Luca Silvestrini on Protein's touring dance show May Contain Food May Contain You

Luca Silvestrini’s Protein’s popular show May Contain Food May Contain You is a witty dance theatre show invoking the senses to reflect on the sensory, cultural and social implications of food. A refashioned version of May Contain Food to fit more intimate spaces, it’s touring to arts venues and village halls this Spring. We spoke to Luca Silvestrini, the founder and Artistic Director of Protein, about the inspiration behind the show and the importance of rural touring. 

Luca Silvestrin

What inspired the initial concept behind May Contain Food and how has the show evolved into May Contain Food May Contain You?

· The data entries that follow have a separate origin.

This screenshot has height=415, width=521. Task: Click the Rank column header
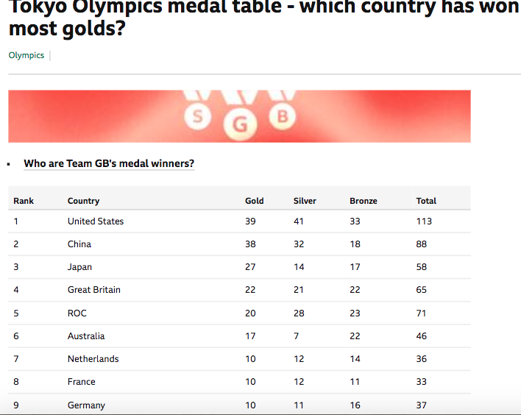coord(24,201)
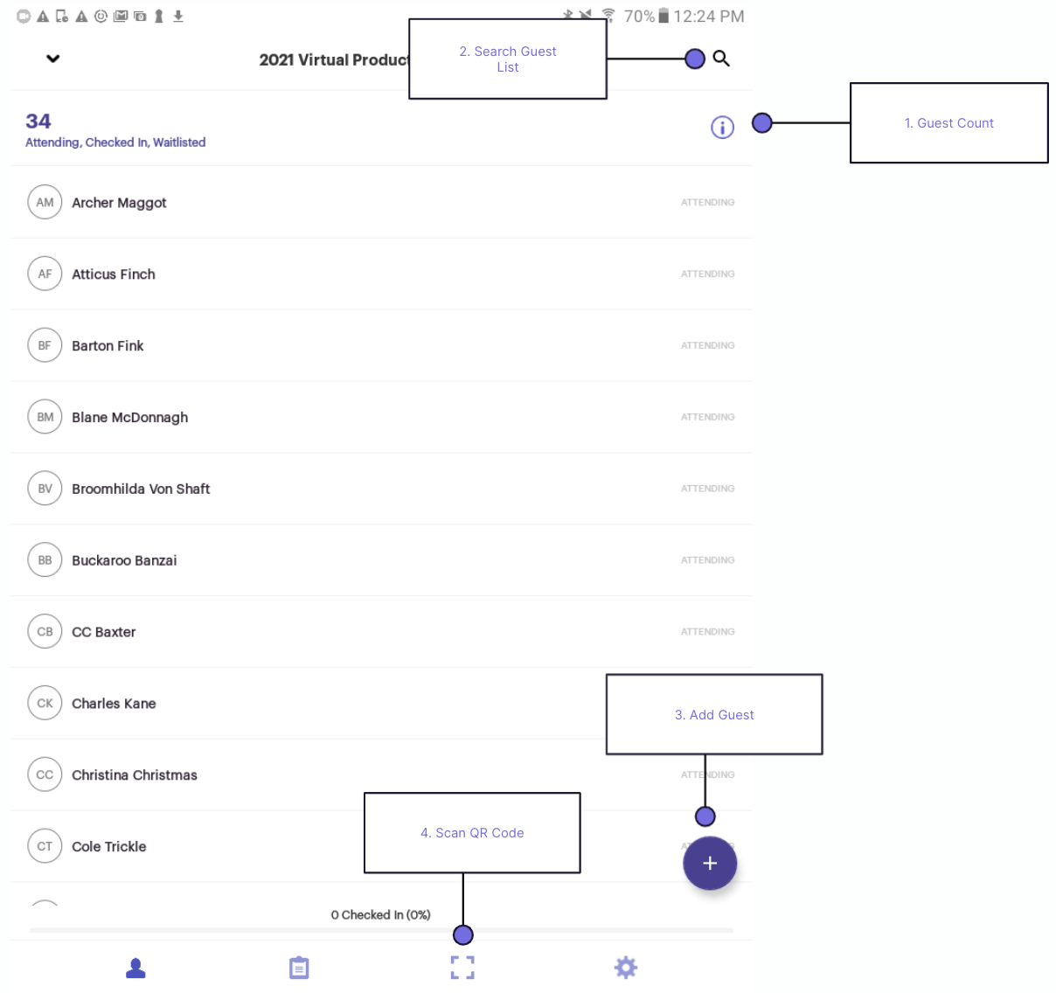The image size is (1056, 993).
Task: Tap the event info icon
Action: coord(722,127)
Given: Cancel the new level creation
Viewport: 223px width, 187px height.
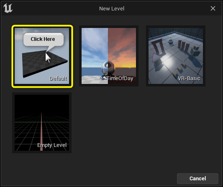Looking at the screenshot, I should (197, 179).
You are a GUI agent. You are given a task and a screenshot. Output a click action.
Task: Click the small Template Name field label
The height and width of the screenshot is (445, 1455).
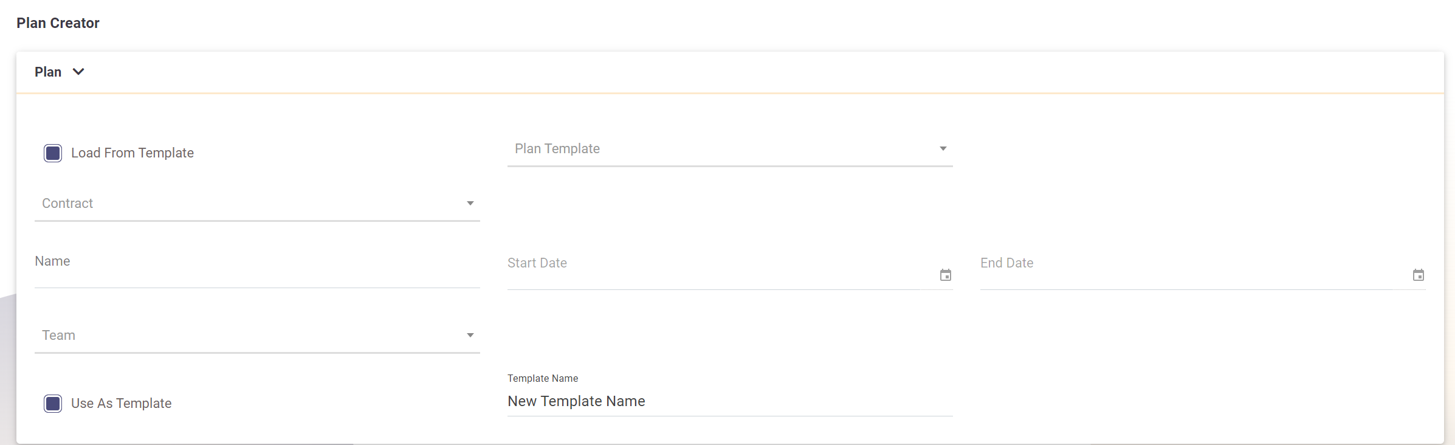tap(543, 379)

For a long time composer Orlando Gough and I wanted to collaborate on a project where singing, dance and audience experience could come together in equal terms. Having discovered a mutual passion for food and all its social, political and more intimate aspects, we created May Contain Food in 2015. We started by bringing together dancers and singers to investigate our essential yet complex connection to food and eating and what emerged was a fascinating, fun and often disturbing world of experiences intimately connected to family memories, ethical views and so much more.

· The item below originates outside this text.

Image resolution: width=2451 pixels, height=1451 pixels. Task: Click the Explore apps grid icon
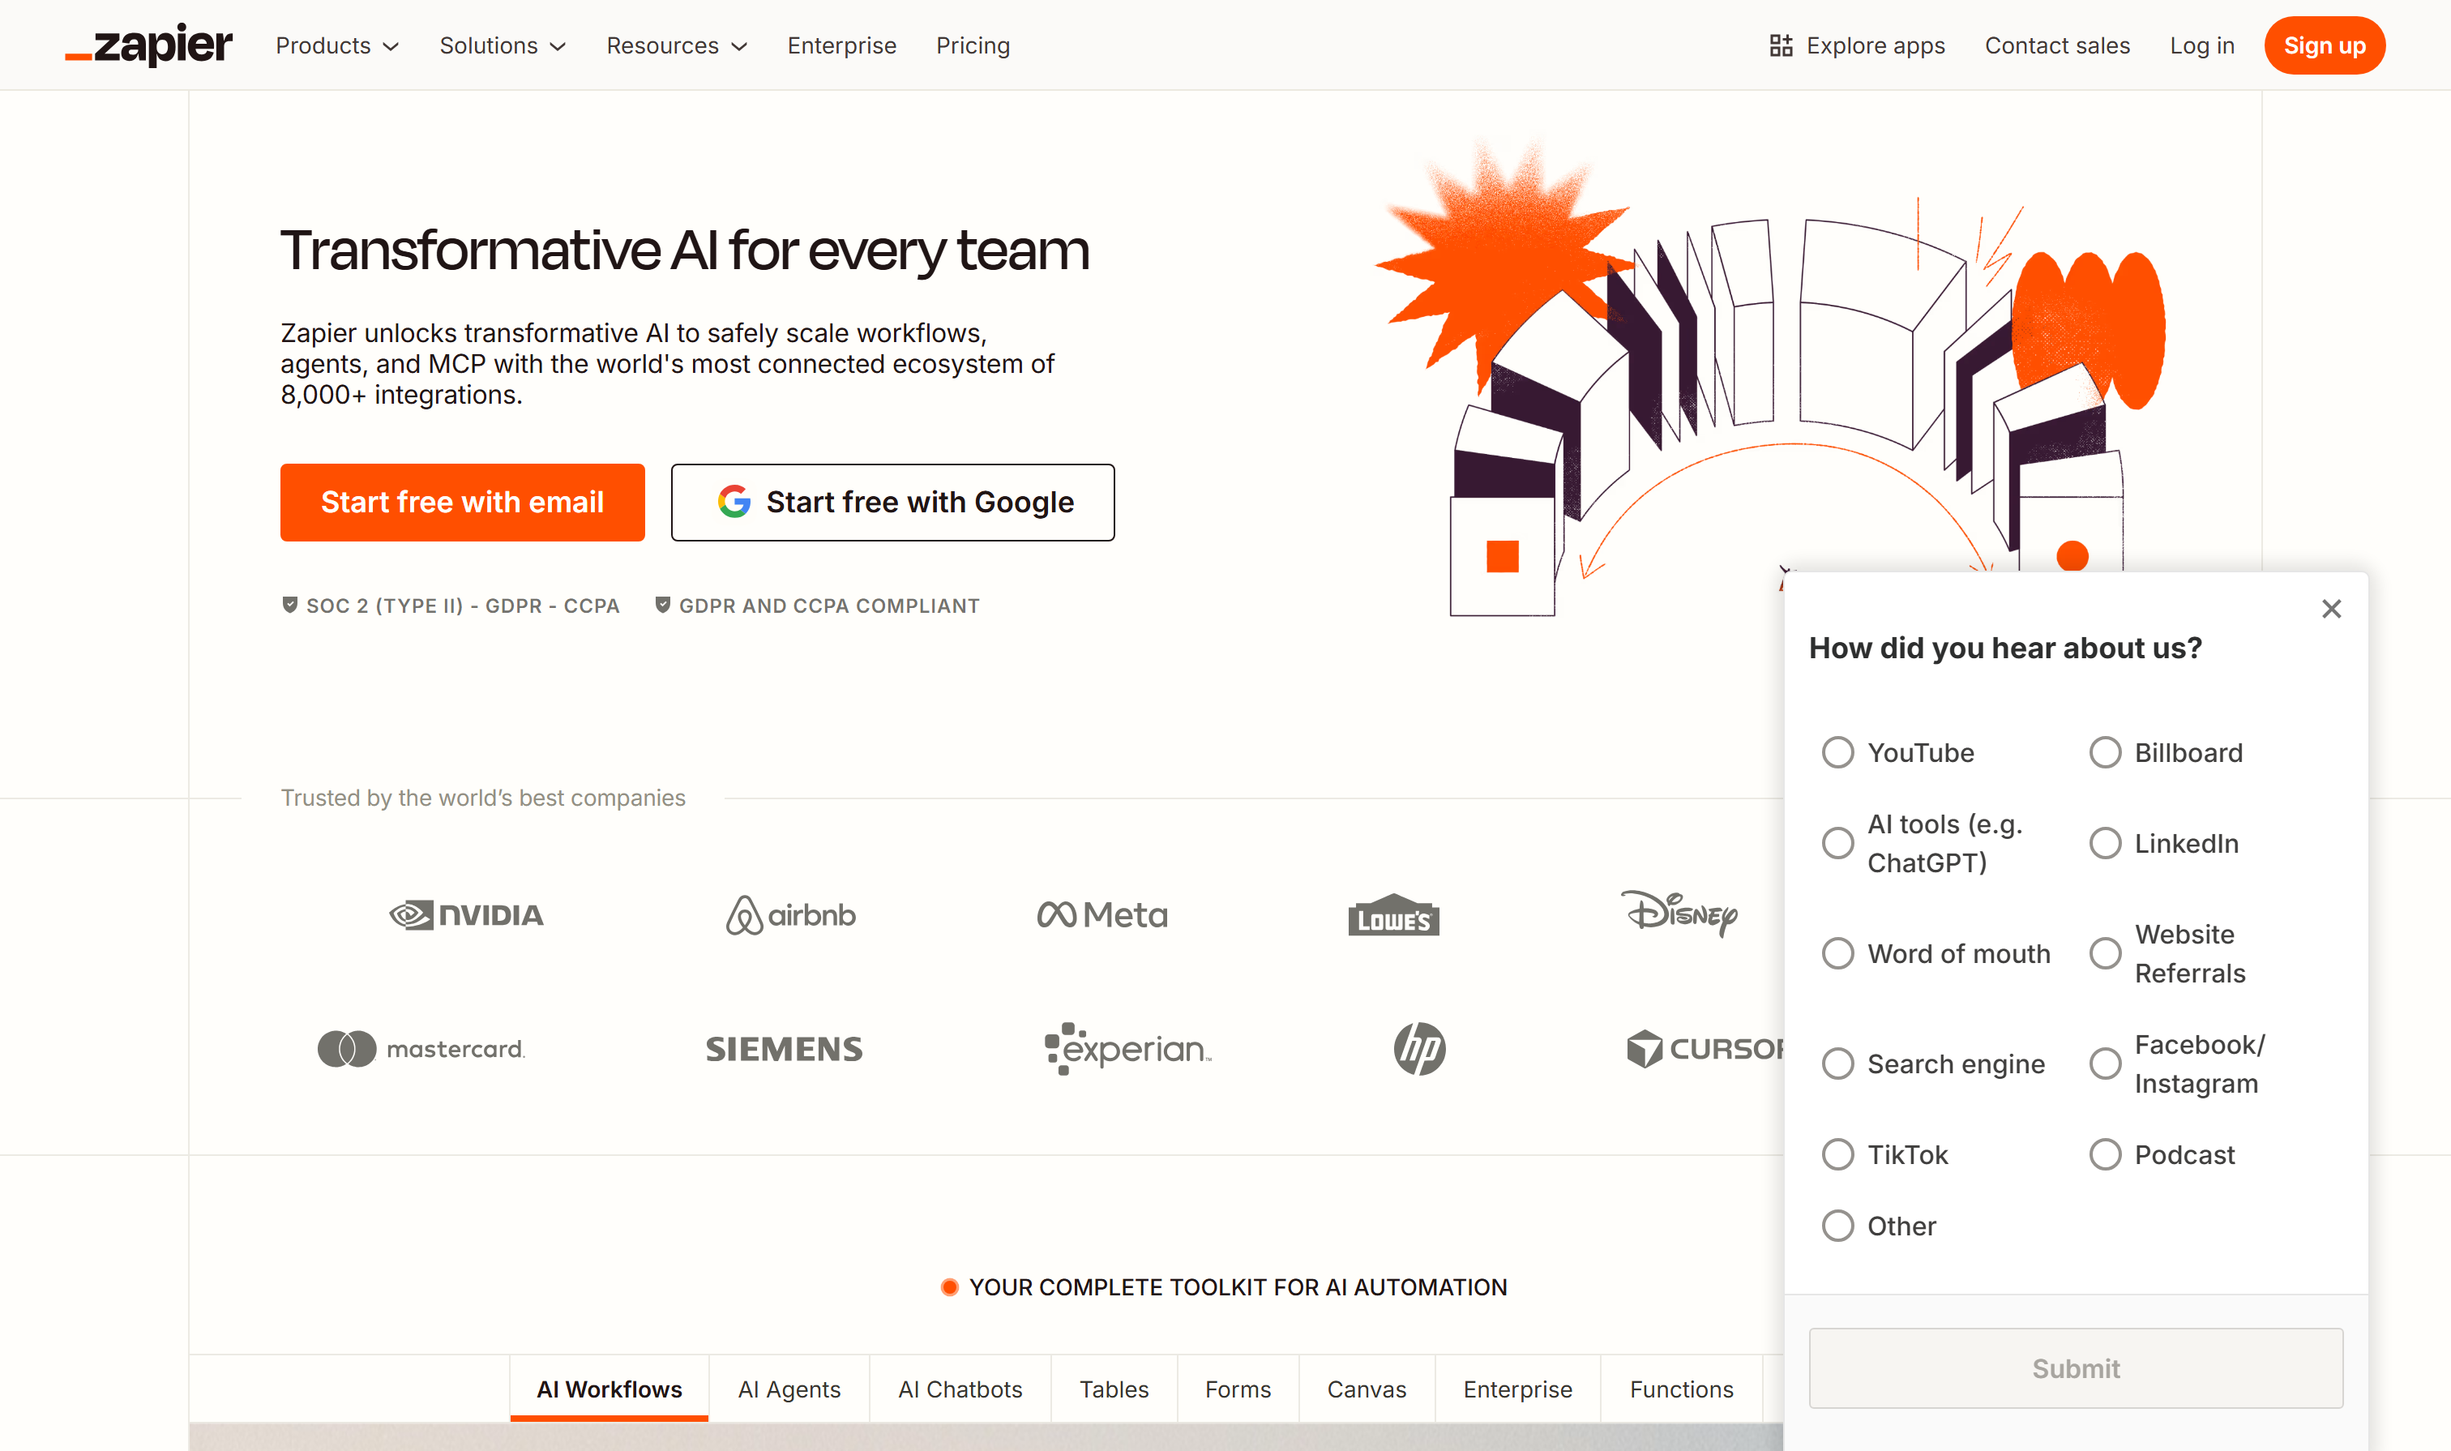(x=1781, y=44)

A few years later, Protein was approached by Rural Touring Dance Initiative to adapt the show for village halls and arts centres. Given the communal aspect of coming together to taste and share a show based on our relationship with food, I thought this was its natural evolution. This is how May Contain Food turned into May Contain Food May Contain You; the show went from 8 to 2 performers and the more intimate and community focused nature of rural performances further enhanced the participatory, interactive elements of the work.  


How do you approach creating an immersive and interactive experience for audiences, particularly through themes like food and community?

With a subject like this, it’s easy and necessary to create an immersive experience. What an opportunity to create a multisensory performance in which food takes centre stage and create a link between performers and audience! The in the round presentation, cabaret like, restaurant like atmosphere offered us the opportunity to explore participation and interaction, resulting in an event where everyone is included, plays a role, takes sides, partakes in a sort of ritual and turns into a community.


How do you think performing in smaller venues like village halls will change the audience's experience?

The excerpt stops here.